### Exercise description:
Print every line of the data below word for word, leaving out the pictures.

"""

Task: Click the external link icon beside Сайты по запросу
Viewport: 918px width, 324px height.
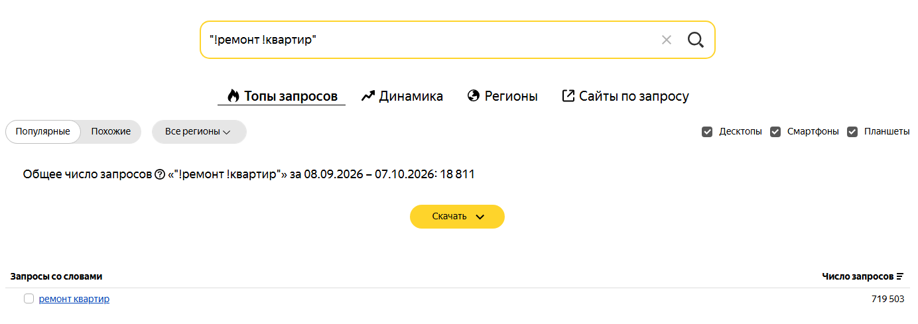Action: pyautogui.click(x=568, y=96)
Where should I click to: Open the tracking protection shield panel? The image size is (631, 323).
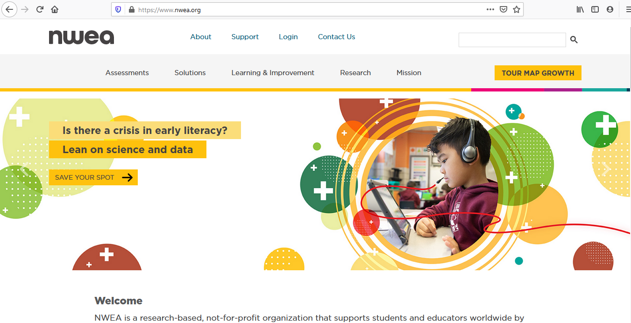[x=118, y=9]
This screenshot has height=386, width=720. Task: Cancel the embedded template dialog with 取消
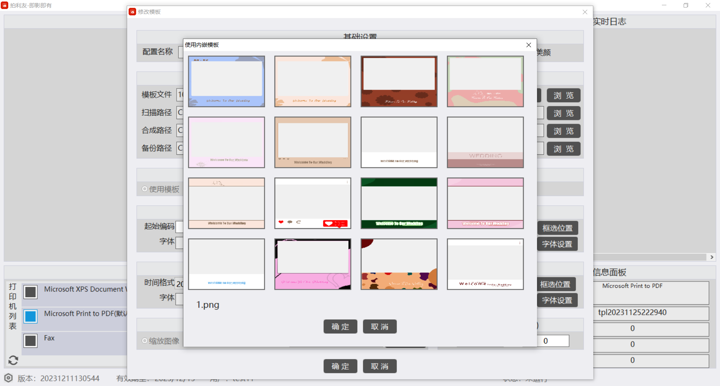(380, 326)
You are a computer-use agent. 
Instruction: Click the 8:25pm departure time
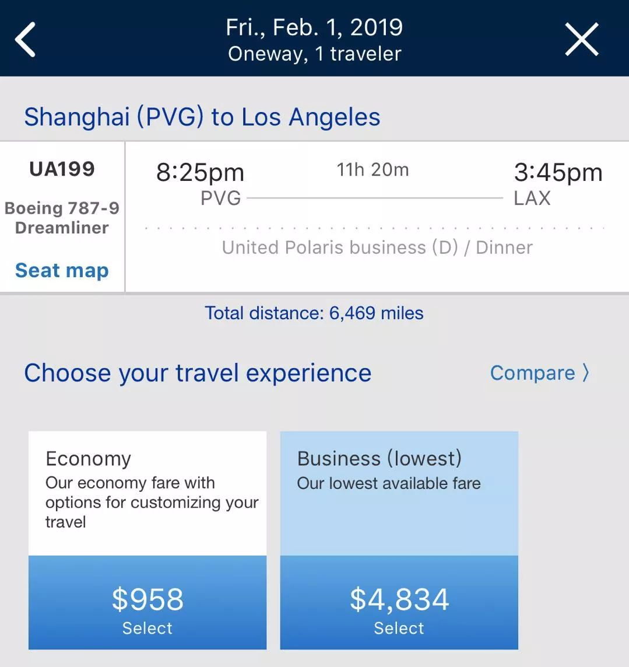coord(200,173)
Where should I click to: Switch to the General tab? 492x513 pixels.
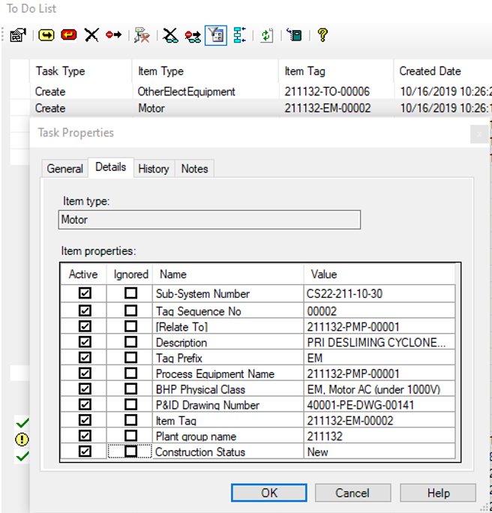[65, 169]
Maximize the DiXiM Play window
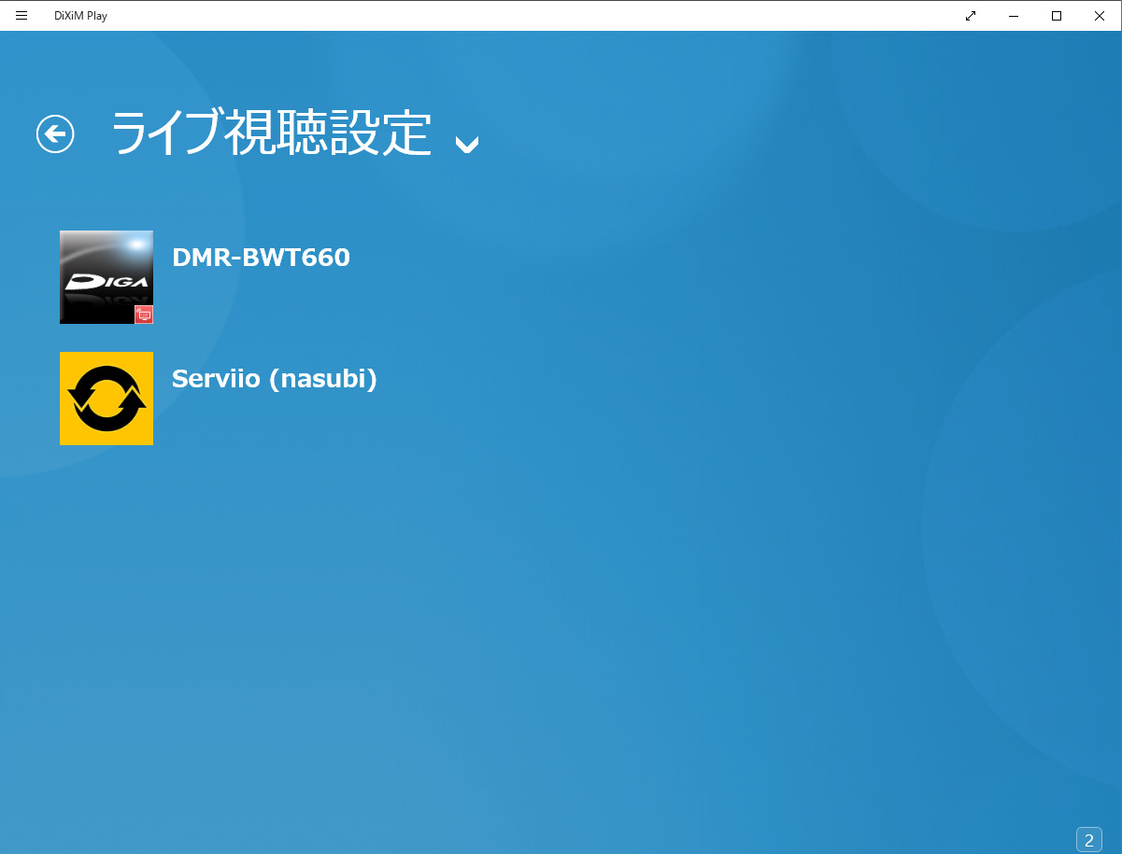1122x854 pixels. (x=1057, y=15)
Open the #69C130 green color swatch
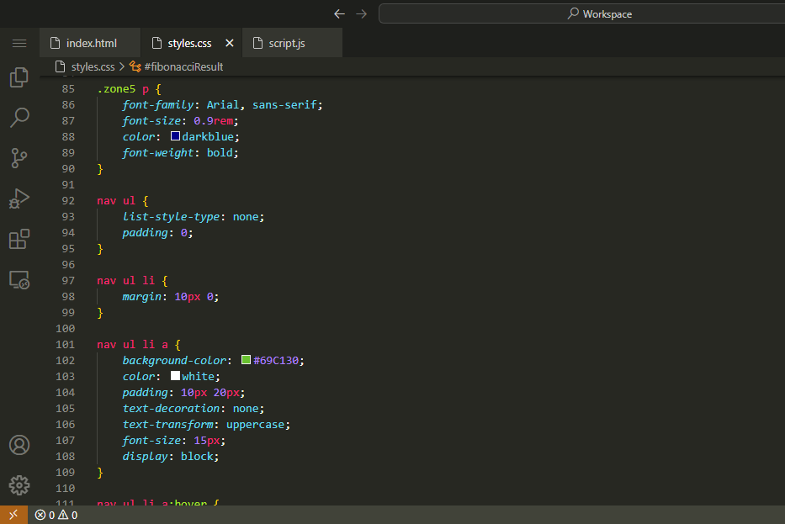Image resolution: width=785 pixels, height=524 pixels. coord(246,360)

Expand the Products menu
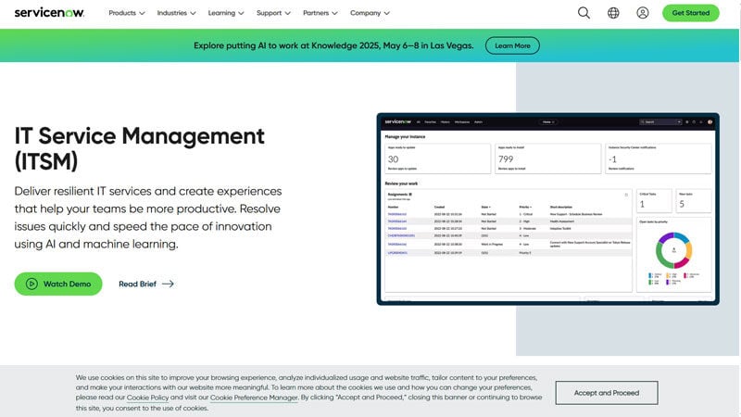point(127,14)
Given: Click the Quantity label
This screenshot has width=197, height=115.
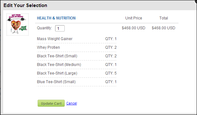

"""

### Result for this exercise:
Task: Click the external link icon beside Сайты по запросу
Viewport: 918px width, 324px height.
Action: pyautogui.click(x=568, y=96)
Where should I click to: Open the tracking protection shield panel? The image size is (631, 323).
[x=118, y=9]
This screenshot has height=386, width=720. Task: Cancel the embedded template dialog with 取消
(380, 326)
You are a computer-use agent. 
Instruction: Click the 8:25pm departure time
coord(200,173)
Where should I click to: Switch to the General tab? 492x513 pixels.
[65, 169]
Maximize the DiXiM Play window
1122x854 pixels. (x=1057, y=15)
Open the #69C130 green color swatch
Image resolution: width=785 pixels, height=524 pixels. coord(246,360)

Expand the Products menu
point(127,14)
Given: Click the Quantity label
This screenshot has width=197, height=115.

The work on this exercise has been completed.